__STORED ROWS__
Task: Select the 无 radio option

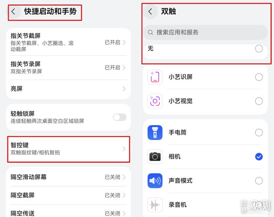Action: coord(259,49)
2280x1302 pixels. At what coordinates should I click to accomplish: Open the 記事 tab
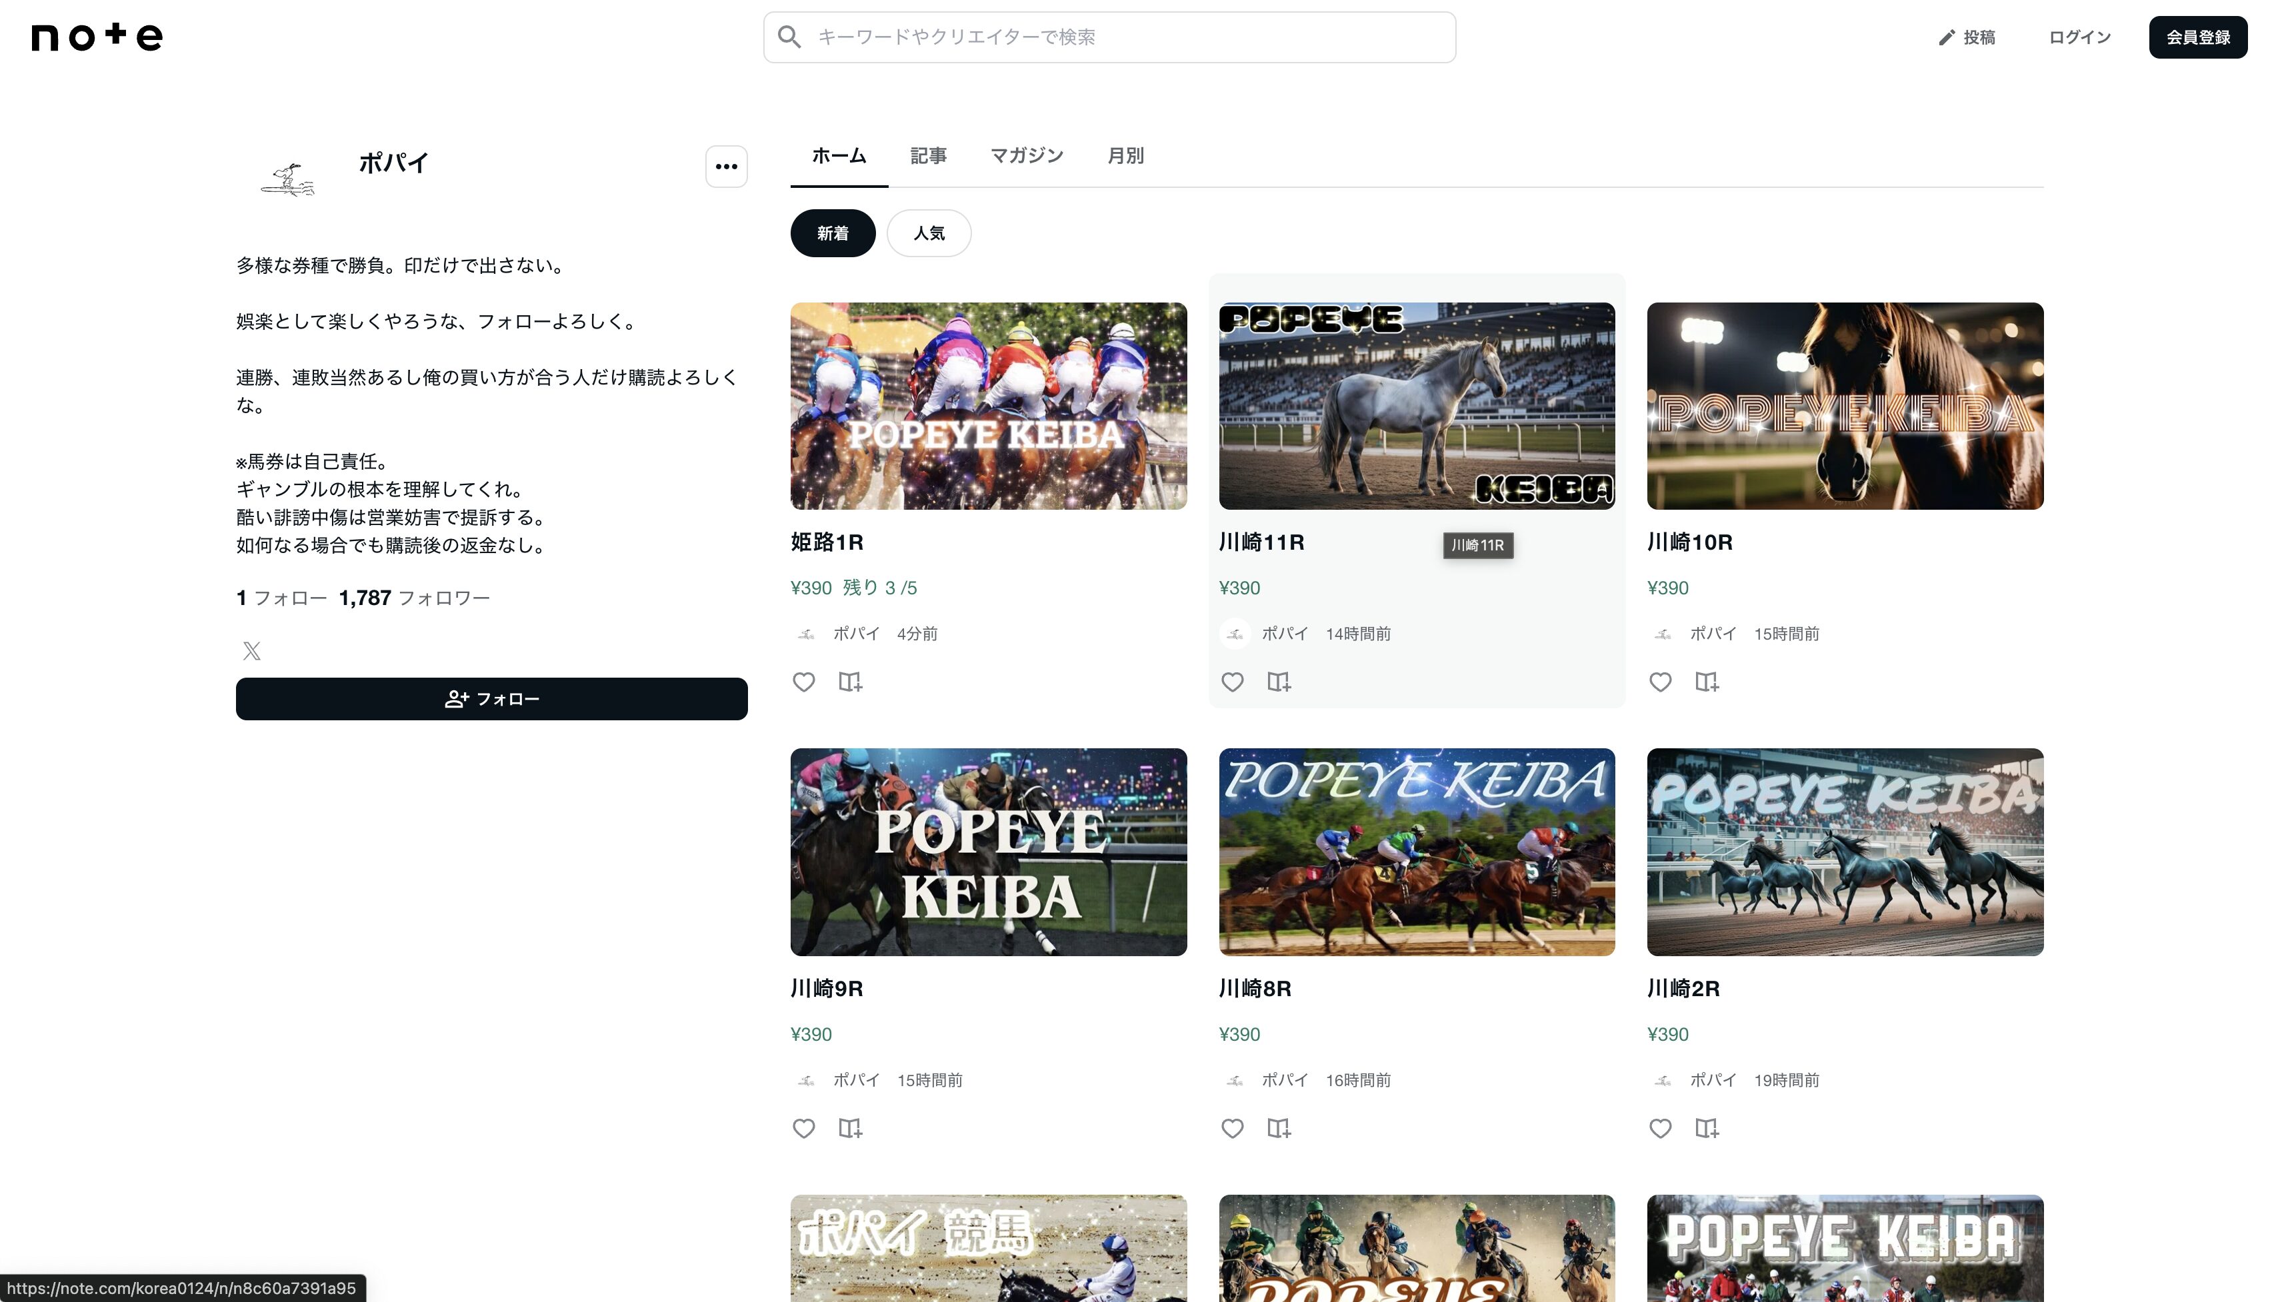click(928, 156)
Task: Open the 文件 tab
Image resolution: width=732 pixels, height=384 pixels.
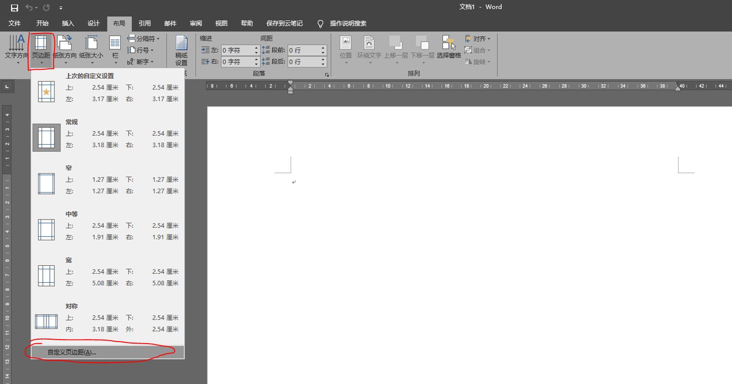Action: click(14, 23)

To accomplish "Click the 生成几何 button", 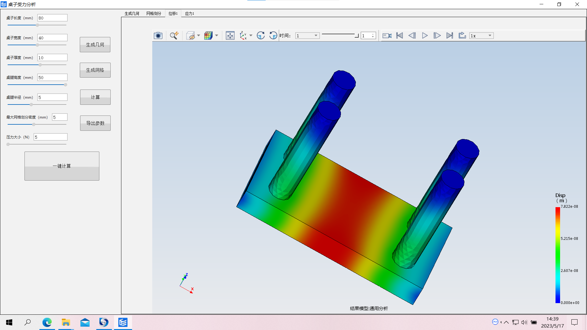I will (x=95, y=44).
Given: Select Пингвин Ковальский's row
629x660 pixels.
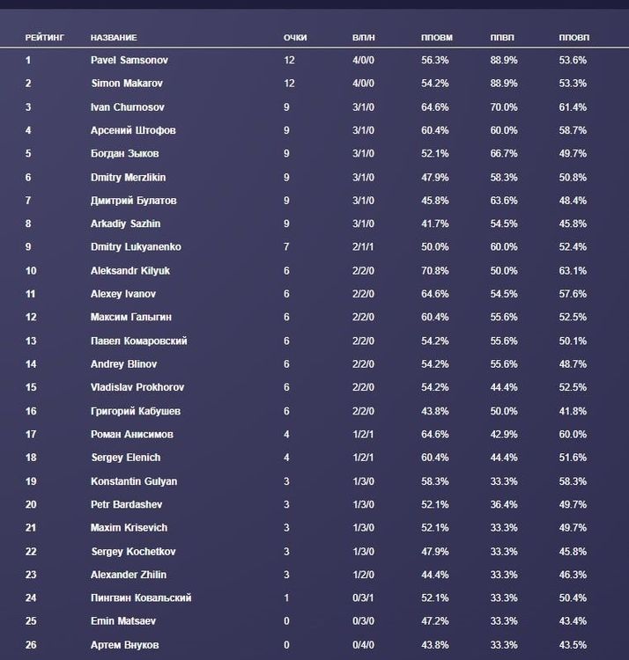Looking at the screenshot, I should pyautogui.click(x=141, y=598).
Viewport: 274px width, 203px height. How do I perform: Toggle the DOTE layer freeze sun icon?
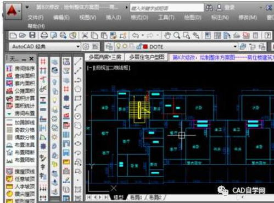click(x=125, y=46)
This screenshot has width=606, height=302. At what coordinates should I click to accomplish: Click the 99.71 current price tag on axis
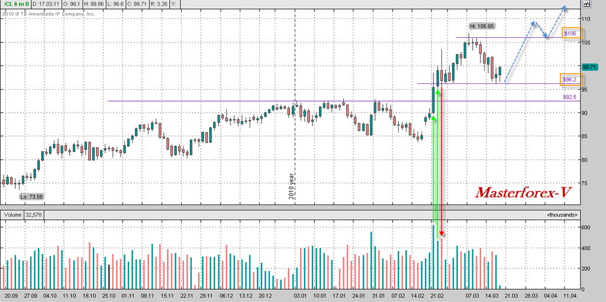(590, 67)
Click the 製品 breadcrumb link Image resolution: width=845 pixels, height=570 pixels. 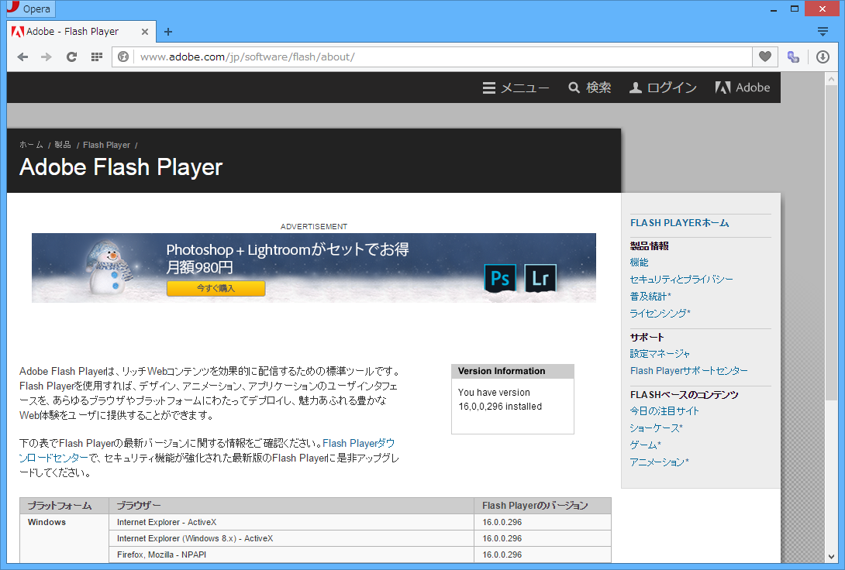63,145
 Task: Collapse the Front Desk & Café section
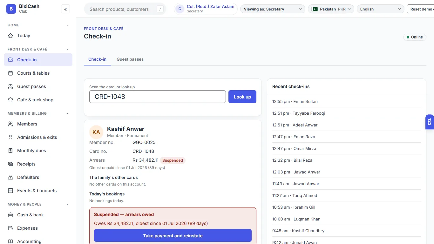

__EXERCISE INSTRUCTIONS__
Please pick out each line of the material that contains the word "what".

__TASK RESULT__
2280x1302 pixels. At what coordinates should I click to accomplish: Open the 記事 tab
This screenshot has width=606, height=302. At what coordinates should I click to accomplish: Click the 99.71 current price tag on axis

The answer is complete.